SOUTH TAMPA - Even moderate rain used to mean flooding on Alline Avenue and nearby Coachman Avenue.
Water would pool in the roadways, sometimes creeping up into homes. Residents couldn't drive their cars in or out of the neighborhood, which sits in a former lake basin.
But in the last few months, since the city installed a $4.82 million pump, water hasn't been a problem, neighbors say.
The pump station - disguised as a white house at 2921 W. Alline Ave. - has passed its first tests, said city public works director Irvin Lee.
"We had quite a bit of rain last month to take it through it's shakedown cruise, so to speak," Lee said. "It's done wonderfully."

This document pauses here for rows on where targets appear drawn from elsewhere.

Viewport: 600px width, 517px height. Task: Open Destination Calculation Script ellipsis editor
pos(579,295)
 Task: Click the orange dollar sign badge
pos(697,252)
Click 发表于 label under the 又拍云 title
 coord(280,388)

Work began on the station in 2011 and the pump has been operating since January. It is hidden in a city-owned, 1,200-square-foot "house"a few blocks north of Bayshore Boulevard, complete with landscaping, chimney and backup generators.

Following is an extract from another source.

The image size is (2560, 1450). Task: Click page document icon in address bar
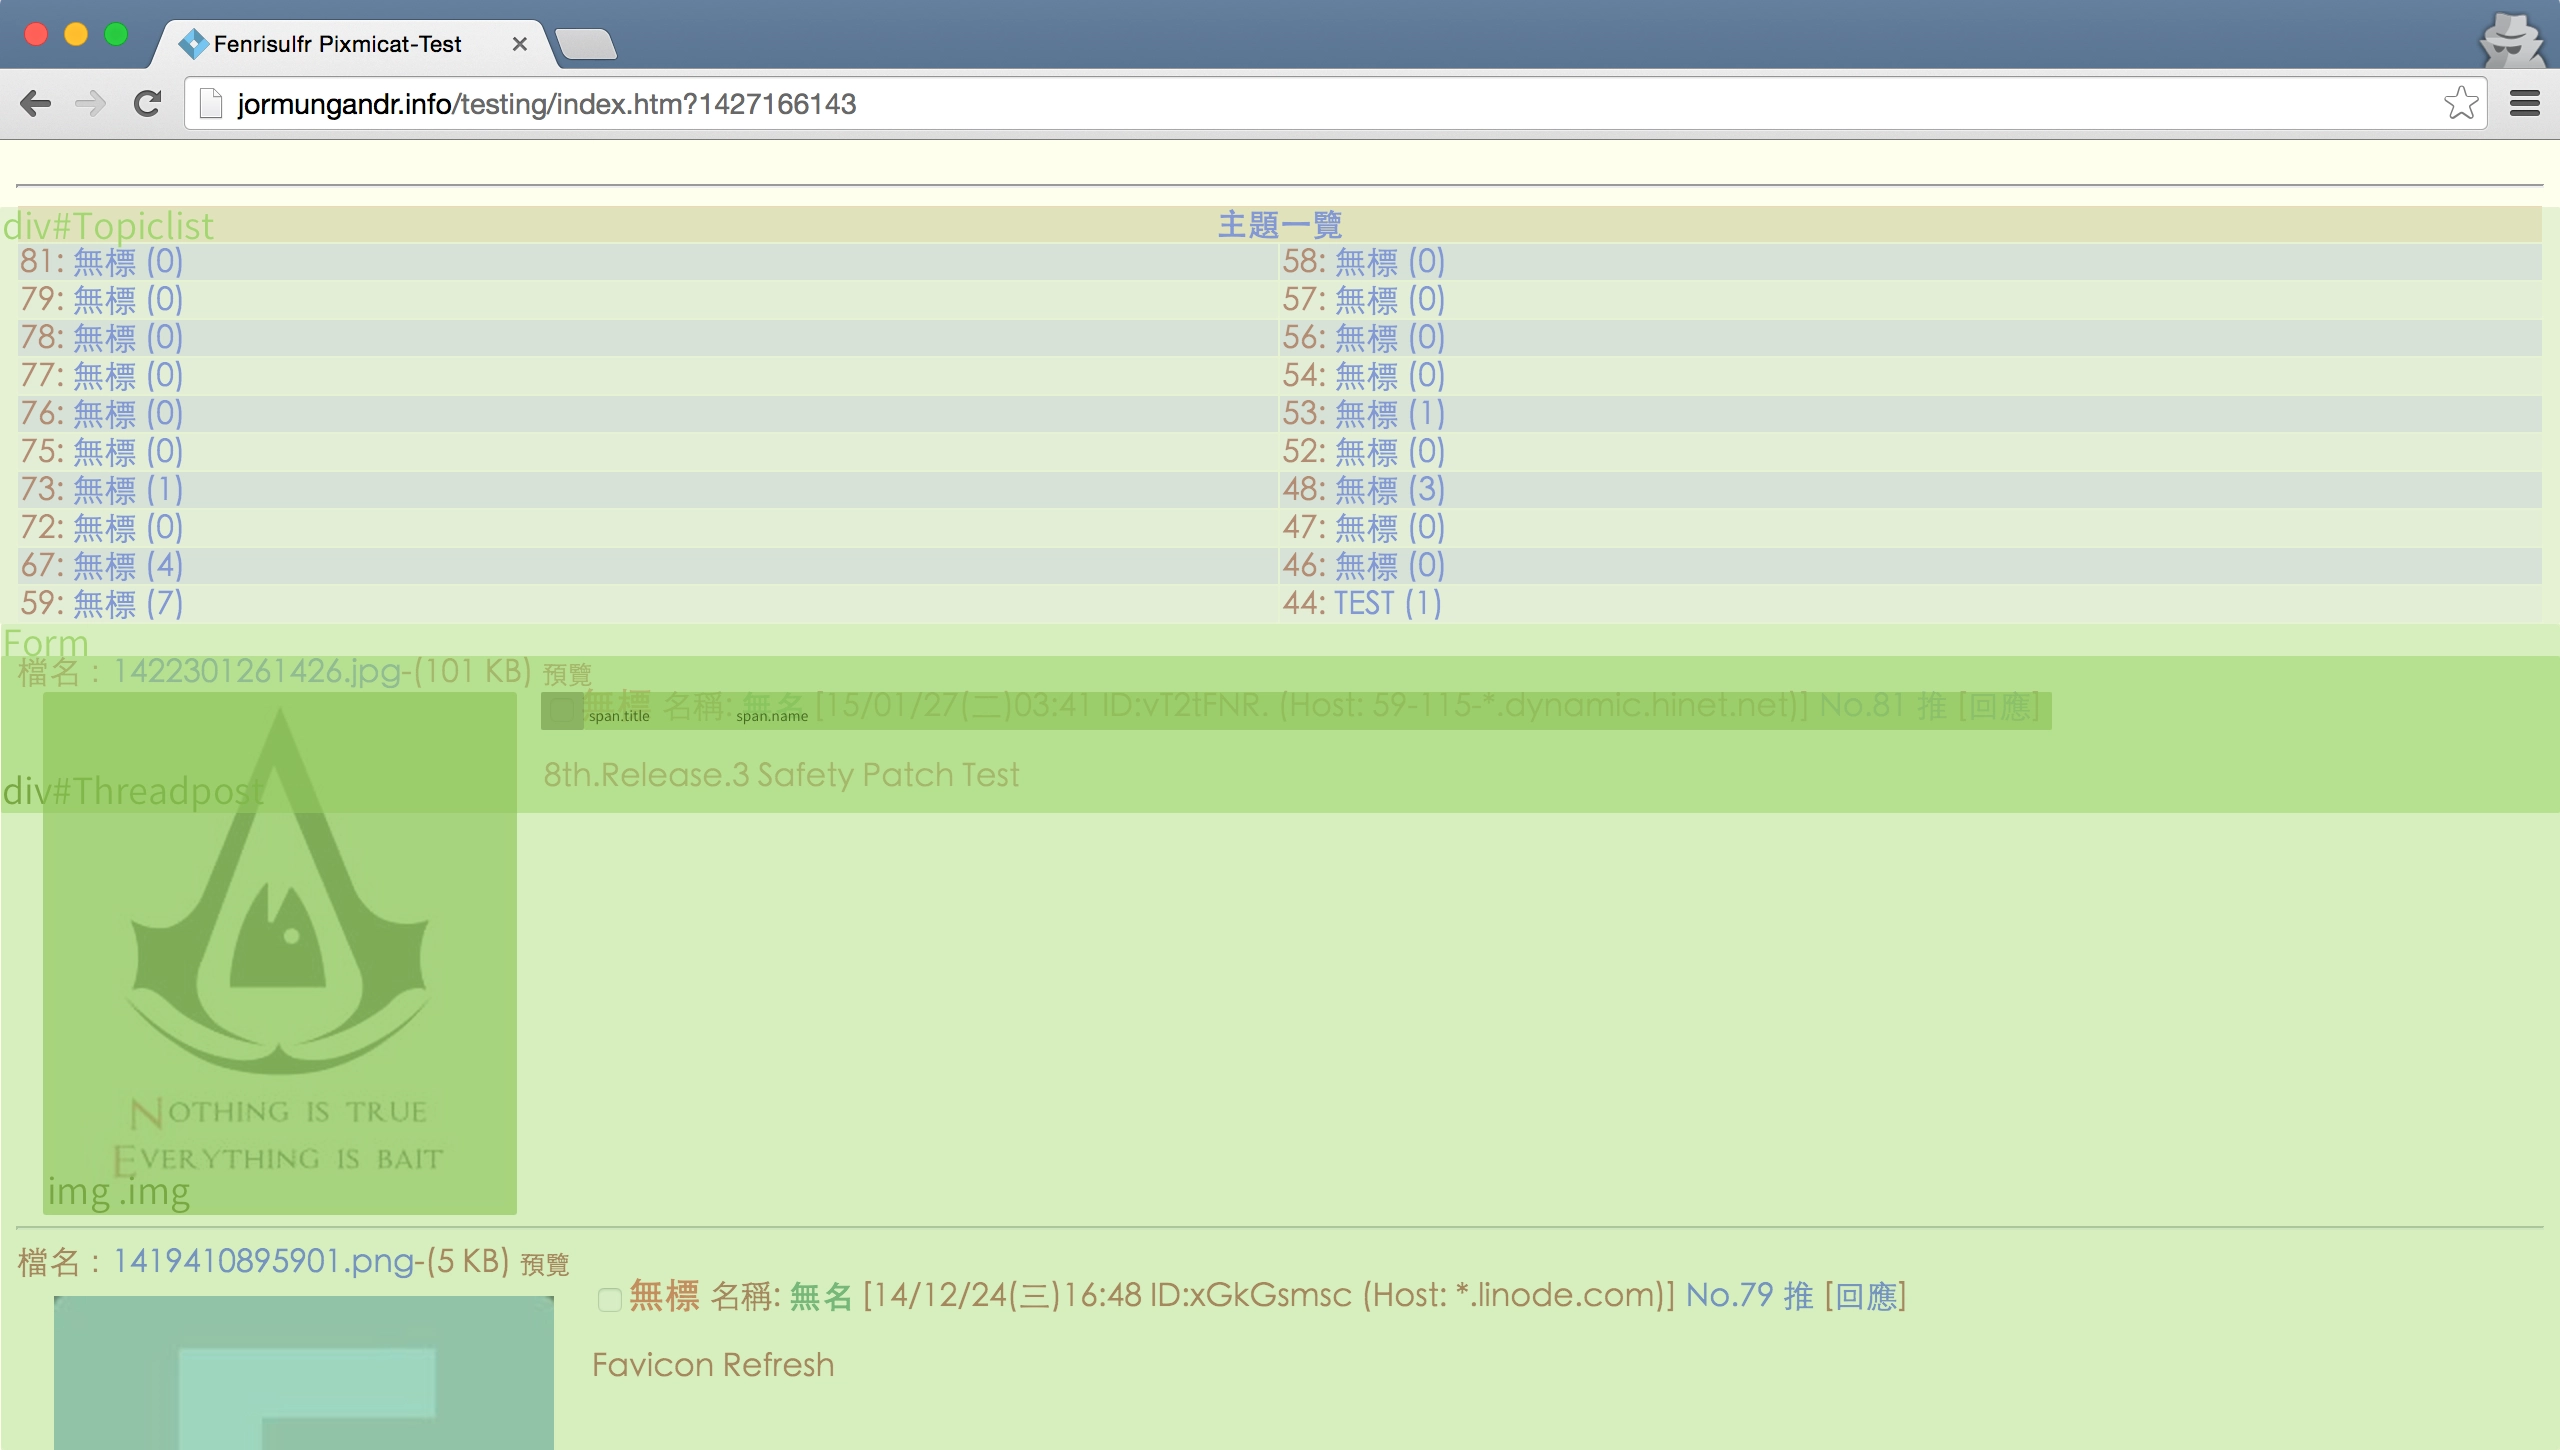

The large underground pumps drain the storm water from within about a five-mile radius into Hillsborough Bay off Bayshore Boulevard. Backflow protectors keep saltwater from entering the drainage pipes during high tide.
"The entire system, not only the pumps themselves, has performed as advertised," Lee said.
But it is not a quick fix for other area flooding issues, like backups on Bayshore Boulevard after heavy storms and high tide. There are a number of reasons why Bayshore floods the way it does, he said.
The primary goal of the pump is to keep water from washing into nearby homes, Lee said.
"It sure helps, but it is not a magic bullet for Bayshore flooding," he said.
Audrey Walden, who lives on the block, said she just got back from a trip out of the country the other day, and she couldn't see any flooding or drainage problems in the neighborhood.
"There's no water in my house and I usually hear from the neighbors if it's bad," she said.
Jim Handly, who lives at the corner of Alline and Bayshore, said there hasn't been any flooding after all the rain this week. Water never got into his home before the pump was installed, but he remembers hearing from neighbors who found fish in their garage or whose cars had washed out of their driveways.
The streets is dry thanks to the new pump.
"Whatever it's supposed to do, it's doing," Handly said.